CIT 594 Idioms for Recursion
Spring 2011, David Matuszek

It seems that a number of students are still having trouble with recursion. Maybe this page will help.

# The four rules

I've given four rules for doing recursion in class. They are:

1. Handle the base case(s) first.
2. Recur only with a simpler case.
3. Do not both read and modify external variables. (It's best to use only parameters and local variables.)
4. Don't look down. (That is, think about only one level of the recursion, and get that one right.)

# When to use recursion

There are a lot of times you can use recursion. However, whenever you are dealing with a recursively defined data structure, you probably should use recursion. Think about how the data structure is defined; that tells you where the recursion should be. (Note: Examples are pseudocode, and have not been tested.)

Definition Idiom Examples
A linked list is a node containing:
• A value, and
• A reference to a linked list.
Do something with the head (first element) of the list, and recur with the tail (rest of the list).

```int add(List L) {     if (L == null) return 0;     else return L.value + add(L.next); }```

``` void printList(List L) {     if (L == null) return;     print (L.value);     printList(L.next); }```

A binary tree is a node containing:

• A value,
• A left subtree, and
• A right subtree

where the "subtrees" are themselves binary trees.

Preorder: (1) Do something with the root, (2) recur with the left subtree, (3) recur with the right subtree.

Inorder: (1) Recur with the left subtree, (2) do something with the root, (3) recur with the right subtree.

Postorder: (1) Recur with the left subtree, (2) recur with the right subtree, (3) do something with the root.

```int add(BinaryTree B) {     if (B == null) return 0;     return B.value + add(B.leftChild)                   + add(B.rightChild); } ```

```void inorderPrint(BinaryTree B) {     if (B == null) return;     inorderPrint(B.leftChild);     print (B.value);     inorderPrint(B.rightChild); }```

A tree is a node containing:

• A value, and
• One or more subtrees.

Preorder: (1) Do something with the root, and (2) recur with each child.
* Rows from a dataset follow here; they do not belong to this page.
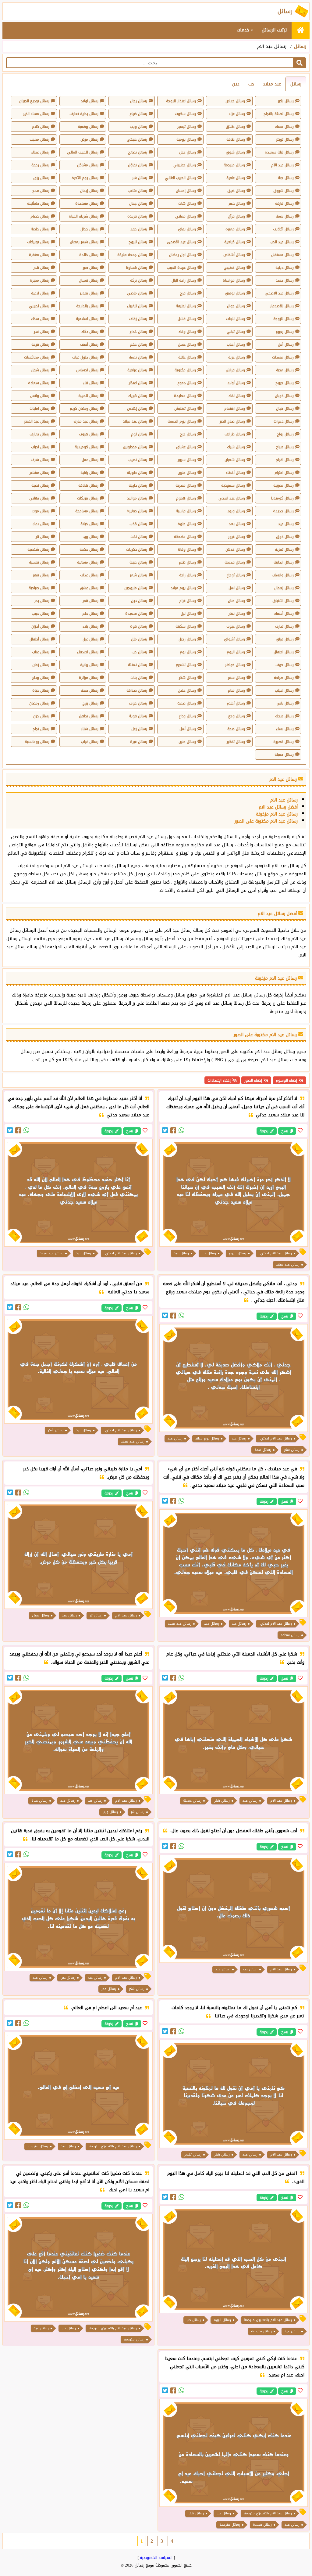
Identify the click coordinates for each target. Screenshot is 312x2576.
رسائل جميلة (284, 754)
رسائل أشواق (234, 639)
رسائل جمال (138, 203)
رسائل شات (187, 203)
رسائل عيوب (235, 626)
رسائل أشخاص (234, 254)
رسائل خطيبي (234, 267)
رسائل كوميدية (86, 447)
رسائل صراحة (284, 677)
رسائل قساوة (136, 267)
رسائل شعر (138, 575)
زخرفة (264, 1131)
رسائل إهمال (284, 588)
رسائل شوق (235, 152)
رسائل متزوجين (135, 588)
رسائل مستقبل (282, 254)
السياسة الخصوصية (156, 2557)
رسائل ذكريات (136, 549)
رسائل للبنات (235, 318)
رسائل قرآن (236, 216)
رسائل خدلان (235, 101)
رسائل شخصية (38, 549)
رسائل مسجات (283, 357)
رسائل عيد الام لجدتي (275, 1253)
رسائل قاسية (186, 511)
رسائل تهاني (39, 498)
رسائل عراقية (137, 370)
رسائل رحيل (187, 639)
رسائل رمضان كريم (84, 408)
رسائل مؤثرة (88, 677)
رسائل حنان (236, 600)
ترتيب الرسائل (274, 30)
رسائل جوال (236, 306)
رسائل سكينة (186, 626)
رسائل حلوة (187, 524)
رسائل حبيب (40, 613)
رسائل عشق (89, 588)
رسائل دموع (186, 383)
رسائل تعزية (284, 549)
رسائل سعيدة (136, 613)
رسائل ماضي (137, 293)
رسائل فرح (188, 293)
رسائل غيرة (138, 741)
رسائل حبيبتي (137, 139)
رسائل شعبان (235, 459)
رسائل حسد (285, 280)
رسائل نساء (285, 729)
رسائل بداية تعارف (83, 113)
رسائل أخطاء (235, 472)
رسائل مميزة (39, 280)
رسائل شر (139, 178)
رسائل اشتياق (283, 600)
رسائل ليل (188, 613)
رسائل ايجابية (284, 562)
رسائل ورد (90, 536)
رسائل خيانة (89, 524)
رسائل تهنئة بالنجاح (279, 113)
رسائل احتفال (284, 652)
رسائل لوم (139, 434)
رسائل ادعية (40, 293)
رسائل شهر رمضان (84, 242)
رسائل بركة (138, 280)
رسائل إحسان (186, 190)
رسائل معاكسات (36, 357)
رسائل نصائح (137, 152)
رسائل (300, 46)
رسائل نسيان (88, 280)
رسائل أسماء (284, 613)
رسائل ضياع (138, 113)
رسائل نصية (40, 485)
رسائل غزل (90, 639)
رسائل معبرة (235, 229)
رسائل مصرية (186, 485)
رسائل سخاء (40, 318)
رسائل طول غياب (85, 357)
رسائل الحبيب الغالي (180, 178)
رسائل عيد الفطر (36, 421)
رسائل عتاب (40, 652)
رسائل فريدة (137, 216)
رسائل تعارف (39, 434)
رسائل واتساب (283, 575)
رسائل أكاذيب (283, 229)
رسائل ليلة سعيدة (279, 152)
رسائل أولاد (236, 383)
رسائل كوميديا (282, 498)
Postorder: (1) Recur with each child, and (2) do something with the root.

```int add(Tree T) {     if (T == null) return 0;     int sum = T.value;     for (Tree child : T.children) {         sum += add(child);     }     return sum; }```

```void printTree(Tree T, String indent) {     if (T == null) return;     print (indent + T.value);     for (Tree child : T.children) {         printTree(T.child, indent + "   ");     } } ```

# Parsing a string

In the current assignment you are supposed to parse a list of words into a tree. But a list of words doesn't have a recursive structure--at least, it doesn't have the same kind of recursive as a tree.

Or does it?

For simplicity, I am going to ignore blocks for a while. I am also going to ignore strings that result in a sequence of trees. For example, the string `"while less-than? x 100 set x times x 2"` is fine--it gives a single tree--but `"set x 1 set y 2"` is two separate trees. That can wait.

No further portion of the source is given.